Gary C. Jacobson, renowned political scientist, will visit Virginia Tech to give a public lecture as the Phi Beta Kappa Visiting Scholar, on "Partisan Polarization and the 2004 Elections."

He will speak at 7:30 p.m. Tuesday, March 29, in Torgersen 2150. The lecture will include an analysis of the forces that determined the results of the presidential and congressional elections, and what the results portend for national politics during the coming administration.

Gary C. Jacobson is a professor of political science at the University of California, San Diego, where he has taught since 1979. He received his A.B. from Stanford in 1966 and his Ph.D. from Yale in 1972. He specializes in the study of U.S. elections, parties, interest groups, and Congress. He is the author of Money in Congressional Elections, The Politics of Congressional Elections, The Electoral Origins of Divided Government, and co-author of Strategy and Choice in Congressional Elections, and The Logic of American Politics. His current research focuses on partisan polarization in American politics.
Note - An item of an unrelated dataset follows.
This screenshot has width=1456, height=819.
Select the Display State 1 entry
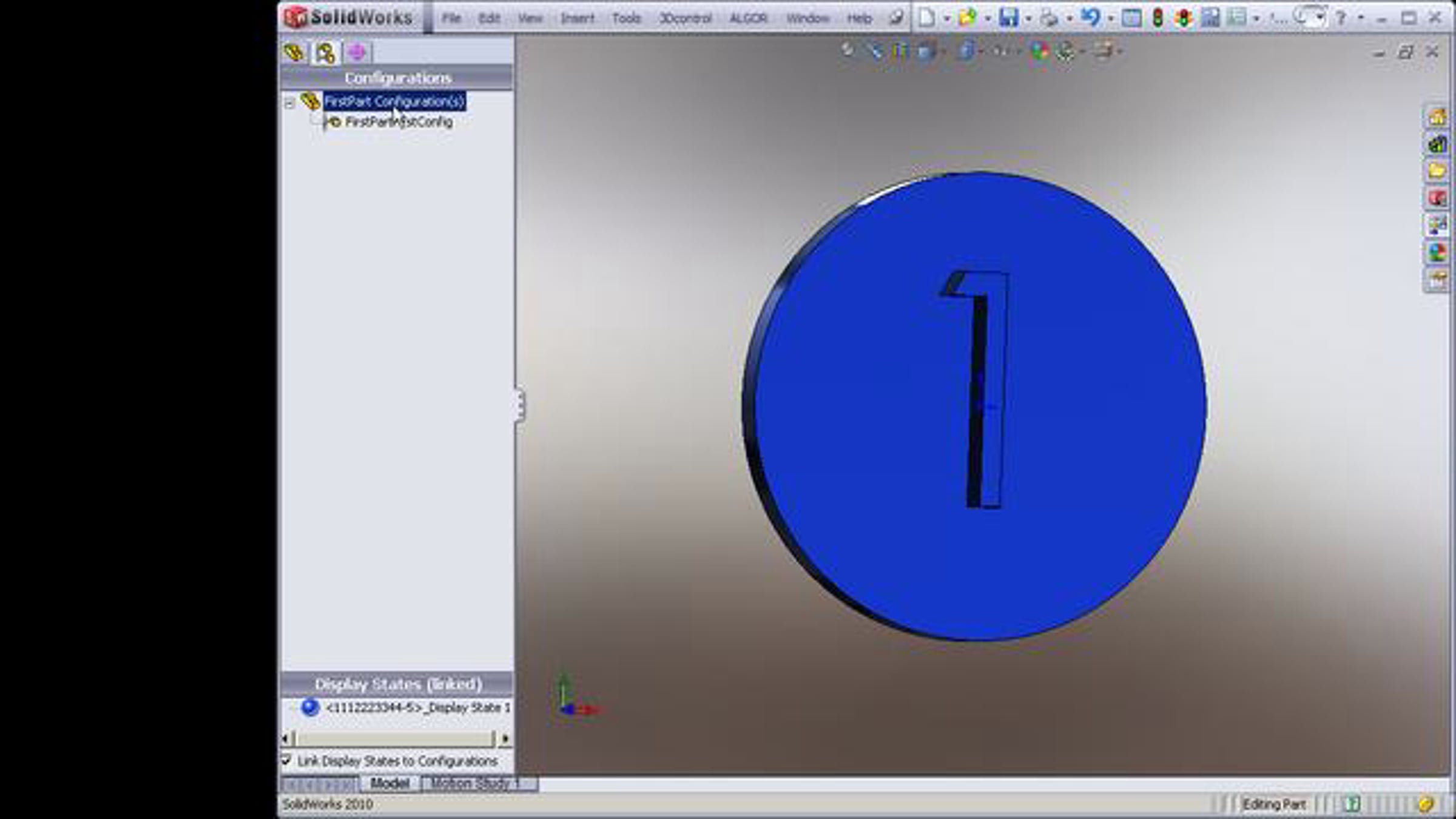417,707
Jacobson has served on the Board of Overseers of National Election Studies (1985-93), the Council of the American Political Science Association (1993-94), the APSA's Committee on Research Support, as Treasurer of the APSA (1996-97) and as chair of the APSA's Elections Review Committee (2001-2002). He is a Fellow of the American Academy of Arts and Sciences.

The lecture is sponsored by the College of Liberal Arts and Human Sciences, the College of Science, University Libraries, and the Departments of Communication, History, Interdisciplinary Studies, and Political Science.